You can view that in web-browser, by the way.

You can recall the image at any time and re-create it with ImageMagick, or other tools, at the command line like this:

convert outline.svg outline.png

I would note that your entire PNG is actually only 32kB and storage is pretty cheap so it hardly seems worth the trouble to generate a vectorised image to save space. In fact, if you use a decent tool like ImageMagick and convert your image to a single bit PNG, it comes down to 6,150 bytes which is pretty small...

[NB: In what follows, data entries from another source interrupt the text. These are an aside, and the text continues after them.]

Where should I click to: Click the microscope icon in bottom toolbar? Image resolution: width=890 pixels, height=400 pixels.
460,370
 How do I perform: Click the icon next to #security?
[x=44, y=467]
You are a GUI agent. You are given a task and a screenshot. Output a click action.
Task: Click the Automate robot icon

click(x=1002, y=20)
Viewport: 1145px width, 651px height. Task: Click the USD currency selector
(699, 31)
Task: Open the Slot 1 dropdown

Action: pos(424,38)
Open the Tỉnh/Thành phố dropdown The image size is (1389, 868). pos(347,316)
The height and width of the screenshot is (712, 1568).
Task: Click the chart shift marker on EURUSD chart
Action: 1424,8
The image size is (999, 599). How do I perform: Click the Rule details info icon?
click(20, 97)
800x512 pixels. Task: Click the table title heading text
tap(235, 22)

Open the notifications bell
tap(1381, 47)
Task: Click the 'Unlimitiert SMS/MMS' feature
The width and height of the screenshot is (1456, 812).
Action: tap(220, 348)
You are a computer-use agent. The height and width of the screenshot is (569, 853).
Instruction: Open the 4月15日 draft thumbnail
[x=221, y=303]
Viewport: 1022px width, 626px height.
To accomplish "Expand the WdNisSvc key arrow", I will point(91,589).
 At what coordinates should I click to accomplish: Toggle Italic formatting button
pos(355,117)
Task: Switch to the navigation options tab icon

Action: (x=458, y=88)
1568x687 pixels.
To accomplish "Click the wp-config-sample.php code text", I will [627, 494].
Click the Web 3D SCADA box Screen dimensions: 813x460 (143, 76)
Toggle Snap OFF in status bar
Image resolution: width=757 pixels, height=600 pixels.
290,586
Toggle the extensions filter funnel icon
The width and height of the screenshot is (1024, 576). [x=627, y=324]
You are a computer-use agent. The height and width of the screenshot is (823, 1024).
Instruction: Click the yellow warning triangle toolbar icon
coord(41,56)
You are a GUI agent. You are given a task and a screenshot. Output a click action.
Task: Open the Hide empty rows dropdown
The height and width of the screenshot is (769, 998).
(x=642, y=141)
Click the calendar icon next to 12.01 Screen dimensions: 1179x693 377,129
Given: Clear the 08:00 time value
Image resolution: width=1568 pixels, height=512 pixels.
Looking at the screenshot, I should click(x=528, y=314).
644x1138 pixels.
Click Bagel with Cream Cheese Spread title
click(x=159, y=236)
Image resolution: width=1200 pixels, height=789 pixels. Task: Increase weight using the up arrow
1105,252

convert YourBigInefficientOutline.png  NiceImageMagickOutlineOf6kB.png

And, if you can handle reducing the outline in size to 1/5th of its original, which would still probably be adequate to locate the newspaper article, you could do:

convert YourBig.png -resize 700x900 MySmall.png

which weighs in at just 1,825 bytes.